Toda a vida de Alex estará marcada pela tentativa de negar esse passado da infância – ainda que se sinta marcadamente atraído por ele por encontrar uma maior coerência subjetiva ante sua vida desde a adolescência, quando começa propositalmente sua revolta contra o modelo familiar. E uma das maneiras de negação é mostrar-se integrado ao mundo comum ainda que nele só encontre, apesar do encanto que também desenvolve por ele, mais frustrações. Alex Portnoy é, deste modo, um sujeito em exílio autoimposto por não se compreender integrado em nenhum dos modelos sociais disponíveis.
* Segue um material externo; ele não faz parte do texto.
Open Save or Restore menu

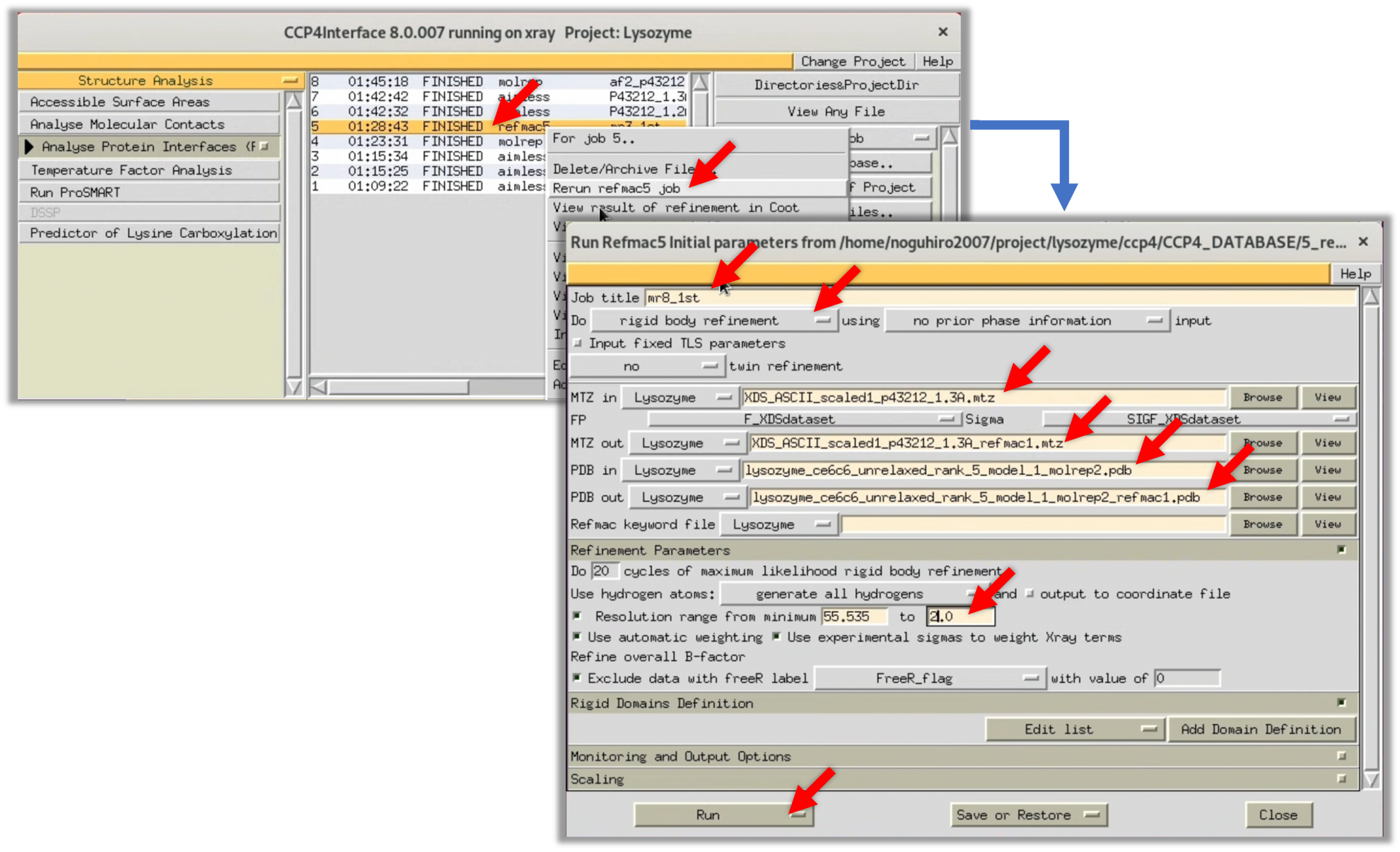click(x=1028, y=815)
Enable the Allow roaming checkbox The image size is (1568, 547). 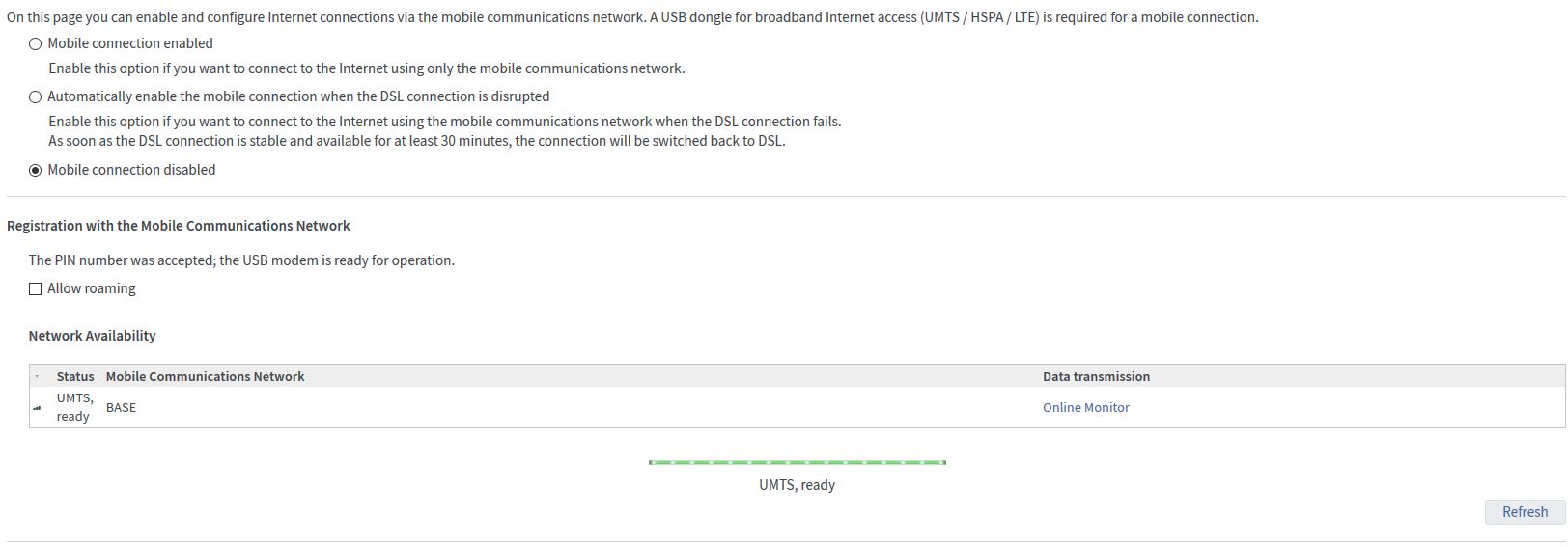point(36,288)
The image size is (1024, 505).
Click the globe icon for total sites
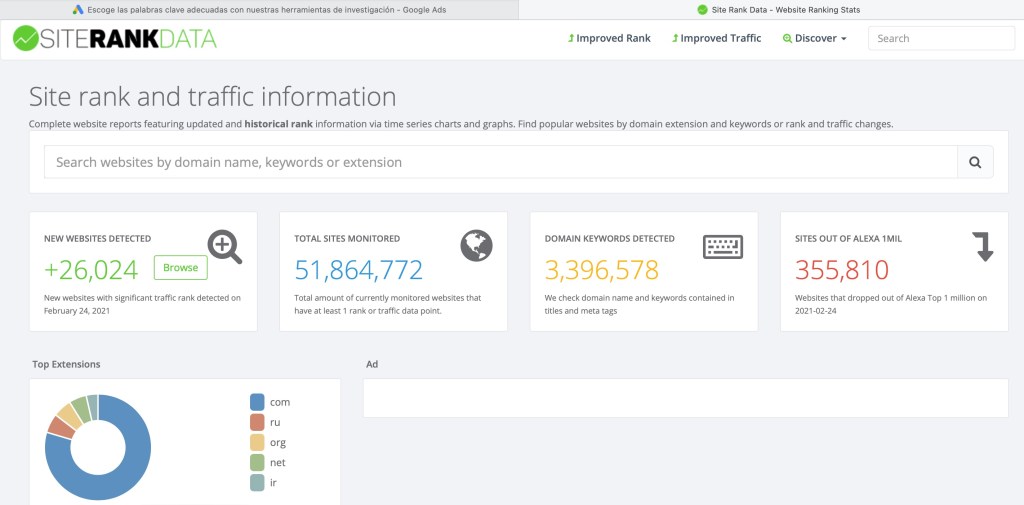pos(476,245)
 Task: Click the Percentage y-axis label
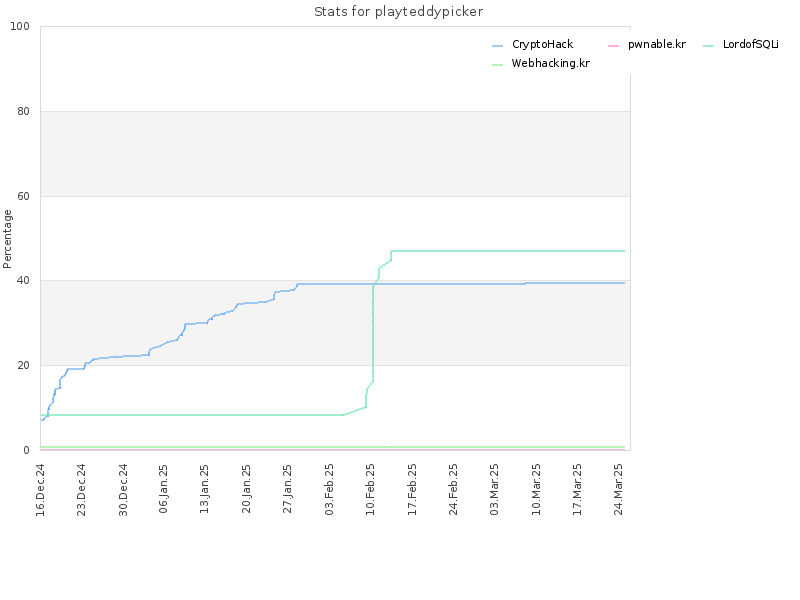point(7,239)
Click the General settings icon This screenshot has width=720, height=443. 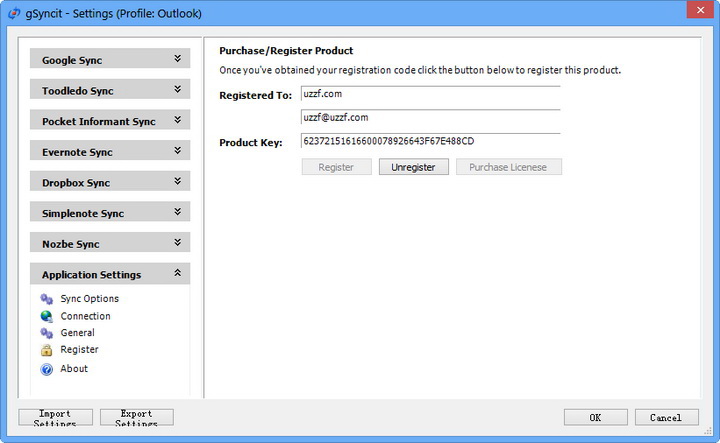tap(46, 333)
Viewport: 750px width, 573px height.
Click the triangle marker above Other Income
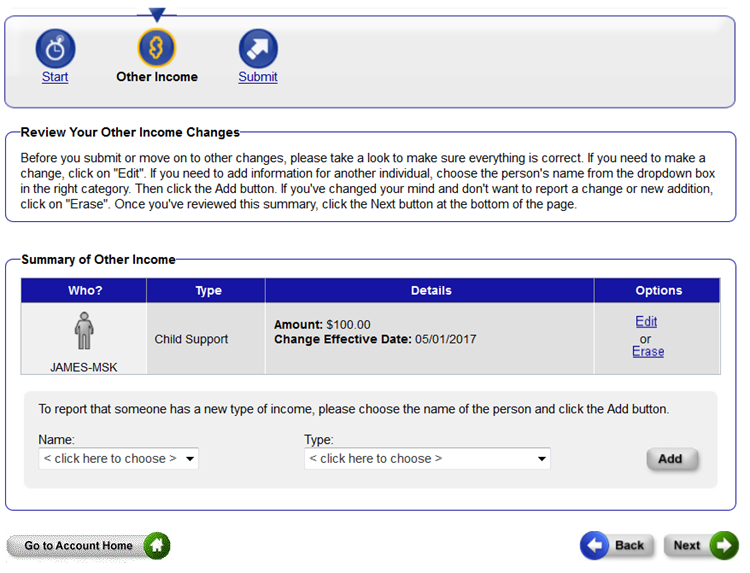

Assim, além de sublinhar as implicações de um modelo social que fabrica sujeitos incapazes e frustrados, Roth tem o privilégio de tornar universal o traço que mostra em relevo em O complexo de Portnoy, que é a cisão entre judeu e o mundo comum, tornando essa diferença uma distinção entre eu e o mundo que funciona, em primeiro plano, como crítica sobre o modelo implicado na formação nacional e – uma vez a obra se projetar para além das fronteiras de seu país –, acrescentamos, uma crítica ao modelo de formação da civilização ocidental. Está no potentado das dicotomias a grande falha do Ocidente e é pela natureza do impasse que Roth constrói uma maneira de revelar isso. Isto é, O complexo de Portnoy finda por dizer, como todo importante romance, um pouco do que de nós se esconde, sobretudo se pensamos no quanto o denominador sexo, por todo exercício de cerceamento do desejo, deixou de ser uma maneira de libertação dos corpos para servir de instrumento de controle.